Samson Resources Corp's chief executive officer plans to resign, a lawyer for the bankrupt oil and gas producer told a judge on Oct. 29, adding that the company's six-week-old restructuring deal is in peril due to tumbling natural gas prices.

CEO Randy Limbacher will continue in his role until December to smooth the transition, said Joshua Sussberg, Samson's lawyer.

Sussberg said the continuing dive in commodity prices has unraveled the company's restructuring support agreement, or RSA, struck just before it entered bankruptcy. He said the company and lenders were negotiating for new terms to refinance.

"The initial RSA can be terminated at any moment," said Sussberg. He said milestones in the deal had not been met.

"As of yesterday, the spot price for gas was down 30 percent from commencement of this case," he said.

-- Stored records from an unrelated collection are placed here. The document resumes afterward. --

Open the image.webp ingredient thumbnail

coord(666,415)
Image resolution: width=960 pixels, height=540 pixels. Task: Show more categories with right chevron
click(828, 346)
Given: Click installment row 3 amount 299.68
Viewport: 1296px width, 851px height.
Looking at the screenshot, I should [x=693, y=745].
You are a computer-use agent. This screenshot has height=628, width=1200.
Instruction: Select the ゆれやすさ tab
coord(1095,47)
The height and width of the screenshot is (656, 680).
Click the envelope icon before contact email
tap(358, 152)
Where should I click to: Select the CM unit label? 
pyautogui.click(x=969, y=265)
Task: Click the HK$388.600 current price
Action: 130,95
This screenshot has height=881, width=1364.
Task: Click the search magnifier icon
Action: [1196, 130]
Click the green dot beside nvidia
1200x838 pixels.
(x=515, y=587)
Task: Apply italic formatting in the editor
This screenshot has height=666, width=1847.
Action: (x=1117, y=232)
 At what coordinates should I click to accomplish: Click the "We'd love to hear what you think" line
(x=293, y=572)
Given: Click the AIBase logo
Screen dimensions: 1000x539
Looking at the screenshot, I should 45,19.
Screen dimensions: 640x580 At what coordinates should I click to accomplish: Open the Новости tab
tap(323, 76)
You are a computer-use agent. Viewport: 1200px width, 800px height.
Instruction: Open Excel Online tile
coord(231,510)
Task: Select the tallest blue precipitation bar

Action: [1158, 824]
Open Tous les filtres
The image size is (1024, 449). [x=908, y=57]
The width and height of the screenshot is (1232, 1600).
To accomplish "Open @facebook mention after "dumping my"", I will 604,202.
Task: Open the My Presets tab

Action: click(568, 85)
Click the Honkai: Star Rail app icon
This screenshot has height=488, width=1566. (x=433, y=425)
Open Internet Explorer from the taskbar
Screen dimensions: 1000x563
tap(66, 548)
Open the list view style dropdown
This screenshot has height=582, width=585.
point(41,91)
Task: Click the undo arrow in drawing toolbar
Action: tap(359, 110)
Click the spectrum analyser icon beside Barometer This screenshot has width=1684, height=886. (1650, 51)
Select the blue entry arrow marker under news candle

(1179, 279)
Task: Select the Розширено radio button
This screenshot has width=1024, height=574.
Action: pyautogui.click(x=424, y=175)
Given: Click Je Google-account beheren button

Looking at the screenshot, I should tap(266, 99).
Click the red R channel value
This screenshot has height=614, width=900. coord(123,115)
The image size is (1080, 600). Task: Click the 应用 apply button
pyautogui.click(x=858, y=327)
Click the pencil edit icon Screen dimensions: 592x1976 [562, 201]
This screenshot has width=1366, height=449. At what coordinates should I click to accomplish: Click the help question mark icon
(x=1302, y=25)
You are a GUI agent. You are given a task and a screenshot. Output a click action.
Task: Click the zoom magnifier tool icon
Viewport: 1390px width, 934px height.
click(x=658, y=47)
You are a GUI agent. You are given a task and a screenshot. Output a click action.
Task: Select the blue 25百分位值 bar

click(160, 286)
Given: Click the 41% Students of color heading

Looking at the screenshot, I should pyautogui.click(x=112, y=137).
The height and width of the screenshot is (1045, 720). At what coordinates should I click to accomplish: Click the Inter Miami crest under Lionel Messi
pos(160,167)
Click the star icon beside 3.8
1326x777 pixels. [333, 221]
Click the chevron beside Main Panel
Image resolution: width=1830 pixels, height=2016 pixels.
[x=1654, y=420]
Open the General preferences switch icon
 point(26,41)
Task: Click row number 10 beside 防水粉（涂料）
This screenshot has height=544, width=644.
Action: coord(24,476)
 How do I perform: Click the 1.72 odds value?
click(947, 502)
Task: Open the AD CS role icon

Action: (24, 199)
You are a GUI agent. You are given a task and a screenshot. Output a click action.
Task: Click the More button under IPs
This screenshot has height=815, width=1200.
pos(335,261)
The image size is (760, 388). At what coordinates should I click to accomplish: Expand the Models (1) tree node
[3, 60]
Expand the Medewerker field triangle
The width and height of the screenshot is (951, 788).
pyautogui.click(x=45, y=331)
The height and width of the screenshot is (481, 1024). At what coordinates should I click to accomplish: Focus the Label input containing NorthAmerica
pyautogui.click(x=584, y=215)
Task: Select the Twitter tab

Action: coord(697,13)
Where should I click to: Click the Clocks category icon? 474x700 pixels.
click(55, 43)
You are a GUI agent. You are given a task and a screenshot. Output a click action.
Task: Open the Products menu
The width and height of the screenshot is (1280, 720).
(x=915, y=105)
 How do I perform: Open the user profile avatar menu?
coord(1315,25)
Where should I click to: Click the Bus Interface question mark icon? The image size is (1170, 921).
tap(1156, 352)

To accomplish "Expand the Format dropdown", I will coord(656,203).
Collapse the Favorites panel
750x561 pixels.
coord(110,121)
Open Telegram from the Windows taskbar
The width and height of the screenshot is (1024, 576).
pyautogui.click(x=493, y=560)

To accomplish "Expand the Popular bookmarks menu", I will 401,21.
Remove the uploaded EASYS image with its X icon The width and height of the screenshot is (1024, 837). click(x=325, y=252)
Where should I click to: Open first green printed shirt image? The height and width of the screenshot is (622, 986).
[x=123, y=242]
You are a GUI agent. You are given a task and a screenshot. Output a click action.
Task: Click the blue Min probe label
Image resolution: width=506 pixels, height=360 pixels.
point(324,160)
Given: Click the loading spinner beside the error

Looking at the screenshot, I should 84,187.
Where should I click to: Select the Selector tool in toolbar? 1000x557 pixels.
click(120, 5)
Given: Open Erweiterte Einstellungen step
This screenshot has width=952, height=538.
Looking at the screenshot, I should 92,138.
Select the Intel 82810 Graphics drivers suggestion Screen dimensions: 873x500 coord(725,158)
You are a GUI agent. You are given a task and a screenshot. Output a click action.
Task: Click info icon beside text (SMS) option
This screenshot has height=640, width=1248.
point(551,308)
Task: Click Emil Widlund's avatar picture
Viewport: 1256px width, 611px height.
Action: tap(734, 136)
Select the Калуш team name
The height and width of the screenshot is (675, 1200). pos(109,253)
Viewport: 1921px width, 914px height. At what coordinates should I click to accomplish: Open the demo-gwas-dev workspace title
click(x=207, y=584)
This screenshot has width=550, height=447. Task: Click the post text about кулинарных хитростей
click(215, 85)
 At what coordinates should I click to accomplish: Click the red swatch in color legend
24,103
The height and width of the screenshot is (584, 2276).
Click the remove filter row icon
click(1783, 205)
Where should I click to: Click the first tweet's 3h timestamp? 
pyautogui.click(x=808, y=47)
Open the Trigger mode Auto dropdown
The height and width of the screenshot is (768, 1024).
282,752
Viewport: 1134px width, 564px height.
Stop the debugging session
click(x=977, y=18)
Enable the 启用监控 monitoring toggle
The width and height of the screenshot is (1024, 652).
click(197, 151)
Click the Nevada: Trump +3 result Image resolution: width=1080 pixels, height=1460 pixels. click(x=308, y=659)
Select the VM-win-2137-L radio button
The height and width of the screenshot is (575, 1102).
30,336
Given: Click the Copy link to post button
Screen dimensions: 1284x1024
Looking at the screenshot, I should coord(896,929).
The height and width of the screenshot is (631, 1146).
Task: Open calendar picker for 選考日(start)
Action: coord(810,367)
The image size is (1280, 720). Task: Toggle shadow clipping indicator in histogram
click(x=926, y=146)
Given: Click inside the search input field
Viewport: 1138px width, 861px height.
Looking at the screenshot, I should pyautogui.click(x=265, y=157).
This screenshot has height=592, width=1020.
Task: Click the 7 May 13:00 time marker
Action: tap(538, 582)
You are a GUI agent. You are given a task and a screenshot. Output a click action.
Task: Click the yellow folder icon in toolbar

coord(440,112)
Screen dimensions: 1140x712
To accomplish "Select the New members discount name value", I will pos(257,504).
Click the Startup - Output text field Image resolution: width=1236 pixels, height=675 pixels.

Samson entered bankruptcy in September with a plan to reduce its billions in debt by swapping control to a group of investors who held the company's $1 billion second-lien loan. Those lenders were also planning to buy $450 million in stock in the reorganized Samson.

Sussberg said a new deal was being negotiated that might provide less value for the holders of the company's second-lien loan.

The group of lenders includes affiliates of Cerberus Capital Management, Columbia Management, Credit Suisse, Eaton Vance Management, Invesco Ltd, New York Life Insurance Co and Silver Point Capital, according to court documents.

Holders of $2.5 billion unsecured bonds will receive almost nothing under the proposed plan.

Samson's bankruptcy comes four years after the company agreed to be acquired in a leveraged buyout led by KKR, for $7.2 billion. KKR and its partners on the buyout made a big bet on the future of shale oil and gas, investing $4.15 billion in equity on the deal. The rest was funded with debt.

The case is Samson Resources Corp, U.S. Bankruptcy Court, District of Delaware, 15-11934.